ひとことで医事課といってもその業務はさまざまです。
受付、計算、会計、レセプト、自賠、労災、健診、ドッグ、入院、DPC、データ集計、分析などホントにいろいろな業務があります。
そしてそれぞれがつながり合い医事課業務というのは成り立っています。
今回はそんなつながりについて述べていきます。
目次
これはNG!業務は分担しても役割は分担してはいけない【業務分担の考え方】
結論
役割分担とは何なのかをしっかり考えるべきです。
担当者
冒頭に述べたように医事課の業務はかなり細分化できます。
そうなると必然的に業務分担を行うことになります。
これはいたって当たり前のことです。
ですが業務分担を行うことでの弊害というものがあとから出てきます。
要はそれぞれに担当者としての役割を分け与えると、完全に自分の仕事だけをする担当者になるということです。

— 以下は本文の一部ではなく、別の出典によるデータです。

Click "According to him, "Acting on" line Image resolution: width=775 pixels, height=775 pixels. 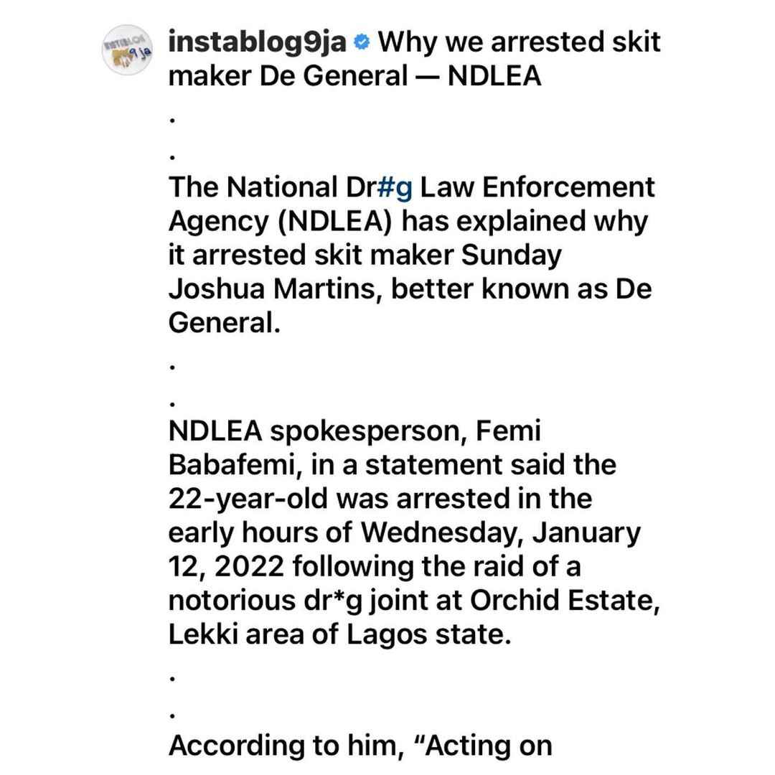click(x=360, y=746)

自分の仕事に専念してもらって結構じゃないか、そんな意見もあるかもしれません。
ですがこれは非常にまずいのです。
本来医事課の業務というのはすべてつながっています。
つながり合い、お互いを補完し合い成り立っているのです。
ですので一つひとつの業務を完全に分けきることは事実上不可能なのです。
お互いが半歩自分の担当領域から出ることによって、業務はスムーズに進むのです。
そのような互いが依存しあえるゾーンがないと必ず抜けもれが出ます。
これは野球の守備と似ています。
レフトとセンターの中間にフライが上がったとします。
このときレフトとセンターというように完全に担当者を分けていると
「このボールはレフトとセンターのどっちが追うのか?」
「これはセンター寄りだからレフトの俺のボールじゃない」
というような不毛な言い合いになってしまいます。
ですがレフトとセンターと便宜上は分かれてはいるが、ボールをとるという目的はどちらも変わらないんだという意識をお互いが持っていれば、ボールを落とすことはないのです。

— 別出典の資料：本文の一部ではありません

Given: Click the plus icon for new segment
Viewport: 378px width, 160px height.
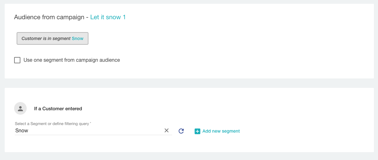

そしてこの例でいうところの不毛な言い合いが実際起こります。
これは担当者を決めているからこそ起こってくることです。
本来チームとは1+1を3にも4にもできうるポテンシャルを持っています。
ですがお互いの補完ができていない状態だと1+1は2にも満たなくなってしまいます。
互いが自分のテリトリーだけを強く主張し歩みよろうとしない状態。
これはレフトとセンターが互いのあいだに来るフライを一切取らない状態と一緒です。
これではチームプレーが成り立ちません。
何のためのチームかわからなくなります。
あなたは医事課の一員です
何を当たり前のことを言っているのかと思われるかもしれません。
ですがそう言わざるを得ない状況にしばしば直面するのです。
つまり、担当者は任されている業務が自分の全タスクだと思っている。
そして、自分のタスクだけしっかりこなしていれば文句なかろうと思っているということです。

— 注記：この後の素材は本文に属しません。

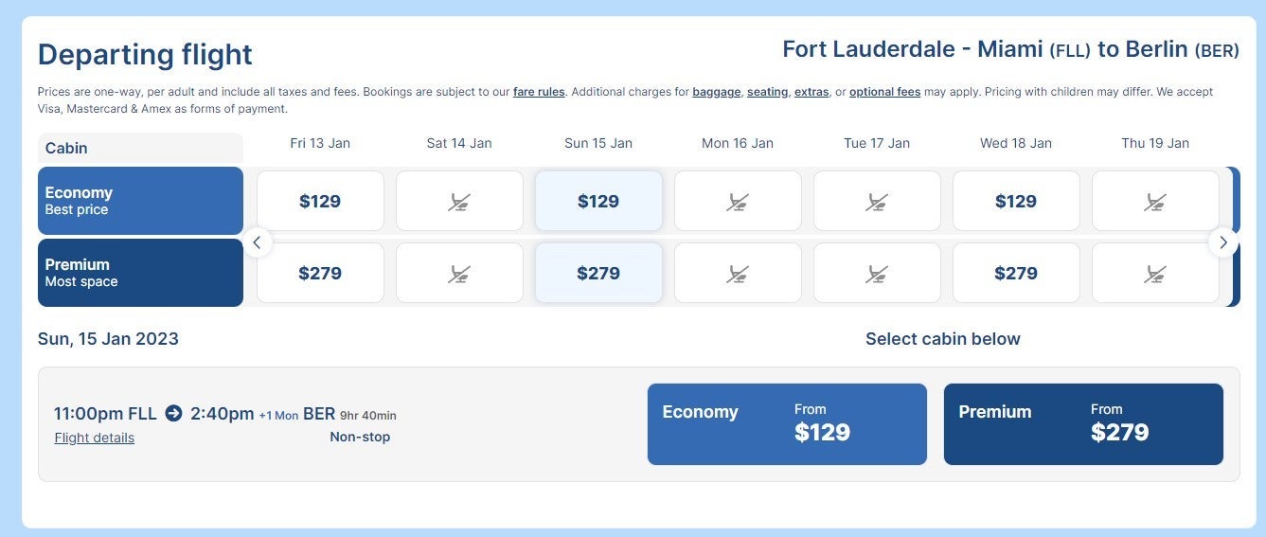Open the fare rules link
Viewport: 1266px width, 537px height.
click(x=539, y=92)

そうなると他の担当者の仕事や医事課全体のミッションも自分の視野からは消えてしまいます。
あるのは目の前のタスクのみなのです。
特に気をつけないといけないのは、一つの係を長く行っている担当者です。
その人に医事課の中の一人という認識はありません。
あるのは私の仕事はこの担当業務だ、という認識です。
これは特にレセプトに関わっている人には強く現れる傾向です。
たとえば、外来レセプト担当を外れてまったく違う担当へと言われた場合、あるいは、入院係を離れてもらいますと言われた場合、かなりの確立で強い拒否反応を表明します。
その人たちにしてみれば長年関わってきたレセプト業務から外されることは、今までのキャリアを否定されているような錯覚におちいっているのでしょう。
医療事務なんだからレセプトはしていないと、という思いが極端に強いのです。
いまだに医療事務においてレセプト信仰というのは強いです。
レセプトこそが医療事務のエース業務だという思い込みです。
それはもうひと昔前のことです。
レセプト業務は将来的には医療事務員ができるところはなくなってしまうのですから、レセプト信仰、レセプト依存は今のうちから減らしていった方がいいです。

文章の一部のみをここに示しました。